Policial / Paraná 08 de agosto de 2018 16h45

Justiça recebe denúncia e Manvailer passa a ser réu pelo feminicídio de Tatiane Spitzner

Decisão foi emitida pela juíza de direito Paola Gonçalves Mancini e divulgada na tarde desta quarta (8)...

Luís Felipe Manvailer passa a ser réu no caso da morte da advogada guarapuavana Tatiane Spitzner, 29 anos. A decisão de recebimento da denúncia pela Justiça foi divulgada na tarde desta quarta feira (8), após o posicionamento da juíza de direito Paola Gonçalves Mancini. O oferecimento da denúncia contra o professor universitário foi oficializado pelo Ministério Público do Paraná (MP-PR) nessa segunda feira (6).

A partir da decisão de recebimento, Manvailer, que já está preso há 18 dias, na Penitenciária industrial de Guarapuava (PIG), passa a ocupar a posição de réu neste caso. Contra ele pesam as acusações dos crimes de homicídio qualificado – com quatro qualificadores-, fraude processual e cárcere privado. Manvailer deve agora, perante a decisão da juíza, ir a julgamento.

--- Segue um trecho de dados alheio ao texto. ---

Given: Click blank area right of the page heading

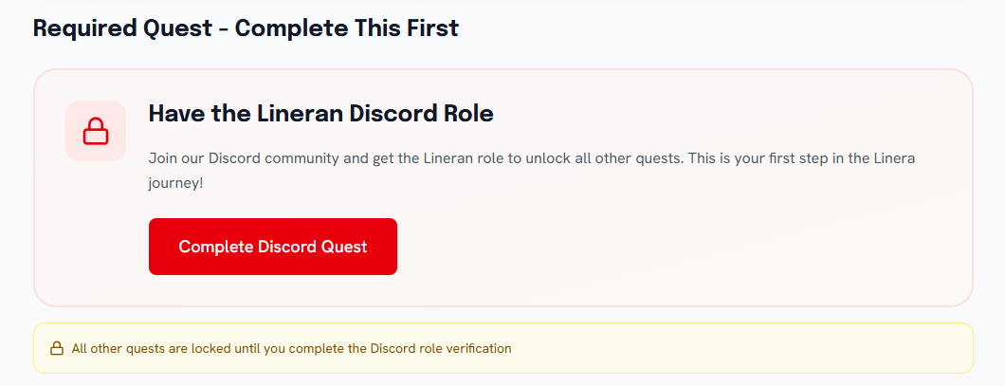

A partir de agora, Manvailer e sua defesa tem o prazo de 10 dias para responder à acusação, por escrito, “podendo arguir preliminares e alegar tudo que interesse a sua defesa, oferecer documentos e justificações, especificar as provas pretendidas e arrolar testemunhas até o máximo de oito (pena máxima igual ou superior a 4 anos) ou cinco (pena máxima inferior a 4 anos), qualificando-as e requerendo sua intimação, caso necessário”, diz o documento.

PEDIDO DE TRANSFERÊNCIA DE MANVAILER

No que se refere a solicitação da defesa de Luís Felipe Manvailer para que o professor seja transferido da Penitenciária industrial de Guarapuava (PIG) para o Complexo Médico Penal (CMP) de Pinhais, a juíza Paola Gonçalves Mancini declarou que “o juízo da Vara de Corregedoria dos Presídios de Guarapuava já adotou as providências necessárias para análise de eventual remoção”.

Por conta disso, a juíza manifestou, ainda, que “deixa de decidir sobre a matéria, nesta oportunidade”. Não há previsão de data para quando o despacho sobre este assunto deve ocorrer.

Em Guarapuava, a promotora Dúnia Serpa Rampazzo já encaminhou um ofício ao secretário de saúde municipal Celso Góes, solicitando psiquiátrica e psicológica com urgência para Manvailer.